According to the Congressional Research Service, defense spending authorized by the 2010 Supplemental Appropriations Act is set at $1.121 trillion for military operations, base security, reconstruction, foreign aid, embassy costs and veterans' health care for the three operations initiated since 9/11 – Operation Enduring Freedom Afghanistan and other coutner terror operations; Operation Noble Eagle, providing enhanced security at military bases; and Operation Iraqi Freedom.

The share of each segment is set at 94% for defense department budget, 5% for foreign aid programs and embassy operations, and 1% for medical care for veterans.

Spending in Iraq is down 25% from 2009 – from $7.2 billion to $5.4 billion. Spending in Afghanistan is up – from $3.5 billion to $5.7 billion.

Troop strength in Iraq fell by 50,000, down by 46%; troop strength in Afghanistan is up by 70% at 98,000.
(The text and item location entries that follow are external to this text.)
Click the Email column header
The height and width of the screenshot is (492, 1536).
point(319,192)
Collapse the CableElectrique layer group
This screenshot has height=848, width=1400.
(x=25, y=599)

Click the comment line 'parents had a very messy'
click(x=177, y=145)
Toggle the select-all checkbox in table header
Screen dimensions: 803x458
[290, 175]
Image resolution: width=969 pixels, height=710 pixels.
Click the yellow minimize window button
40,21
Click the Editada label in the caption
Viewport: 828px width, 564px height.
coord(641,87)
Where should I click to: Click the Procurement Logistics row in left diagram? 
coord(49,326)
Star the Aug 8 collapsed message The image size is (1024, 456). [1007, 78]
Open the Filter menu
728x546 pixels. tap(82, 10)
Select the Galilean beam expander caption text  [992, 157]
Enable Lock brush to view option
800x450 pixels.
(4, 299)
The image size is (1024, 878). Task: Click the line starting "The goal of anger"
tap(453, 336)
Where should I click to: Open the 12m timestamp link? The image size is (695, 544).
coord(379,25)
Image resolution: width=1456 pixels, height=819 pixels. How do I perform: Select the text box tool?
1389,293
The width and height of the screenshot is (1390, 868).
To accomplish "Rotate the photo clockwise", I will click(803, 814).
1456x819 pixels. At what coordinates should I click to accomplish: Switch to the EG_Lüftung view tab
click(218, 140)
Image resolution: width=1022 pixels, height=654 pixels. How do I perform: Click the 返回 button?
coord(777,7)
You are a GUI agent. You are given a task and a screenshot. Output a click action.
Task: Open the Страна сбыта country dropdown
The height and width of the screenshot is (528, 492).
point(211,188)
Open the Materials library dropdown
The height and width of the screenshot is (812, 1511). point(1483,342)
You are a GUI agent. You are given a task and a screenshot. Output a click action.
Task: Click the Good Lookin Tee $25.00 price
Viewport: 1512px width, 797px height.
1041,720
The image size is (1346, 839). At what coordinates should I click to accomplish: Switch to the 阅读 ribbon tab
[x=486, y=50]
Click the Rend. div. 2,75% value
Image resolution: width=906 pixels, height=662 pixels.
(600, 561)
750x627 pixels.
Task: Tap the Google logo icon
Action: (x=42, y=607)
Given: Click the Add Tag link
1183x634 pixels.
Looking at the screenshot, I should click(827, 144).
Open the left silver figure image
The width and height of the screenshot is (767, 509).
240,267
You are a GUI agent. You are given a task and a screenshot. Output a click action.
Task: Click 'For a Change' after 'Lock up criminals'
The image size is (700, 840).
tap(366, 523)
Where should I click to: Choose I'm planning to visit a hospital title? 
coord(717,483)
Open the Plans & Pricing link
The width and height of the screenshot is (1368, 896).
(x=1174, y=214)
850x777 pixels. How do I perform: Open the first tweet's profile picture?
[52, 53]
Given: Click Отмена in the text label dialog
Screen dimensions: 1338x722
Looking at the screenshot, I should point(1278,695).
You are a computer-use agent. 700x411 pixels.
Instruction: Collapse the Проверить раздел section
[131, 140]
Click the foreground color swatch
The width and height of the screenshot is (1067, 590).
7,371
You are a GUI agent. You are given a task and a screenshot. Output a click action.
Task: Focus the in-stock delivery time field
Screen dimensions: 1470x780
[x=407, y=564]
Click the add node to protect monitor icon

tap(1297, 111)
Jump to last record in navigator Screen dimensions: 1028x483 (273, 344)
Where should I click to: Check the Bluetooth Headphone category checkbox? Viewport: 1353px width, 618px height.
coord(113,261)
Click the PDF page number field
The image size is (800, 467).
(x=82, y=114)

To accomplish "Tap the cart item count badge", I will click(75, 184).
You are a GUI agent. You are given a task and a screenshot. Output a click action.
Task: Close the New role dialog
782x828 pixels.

Whatever happens in the House of Representatives, the actions won't gain easy concurrence from conservative Senators.

The senior Senator from New York, Republican Mike Pence, has vowed to filibuster any measure that will raise the debt ceiling until he sees cuts in entitlements for senior citizens.

Senator John Warner, a member of the “gang of six” – three Democrats and three Republicans – who are working to find a way out of the financial maze, said that he and his colleagues feel there should be spending cuts of $3 for every $1 in new tax revenue.

While the nation is spending 25% of gross domestic product, “Our revenues are at an all-time low at about 15%,” he said on CBS.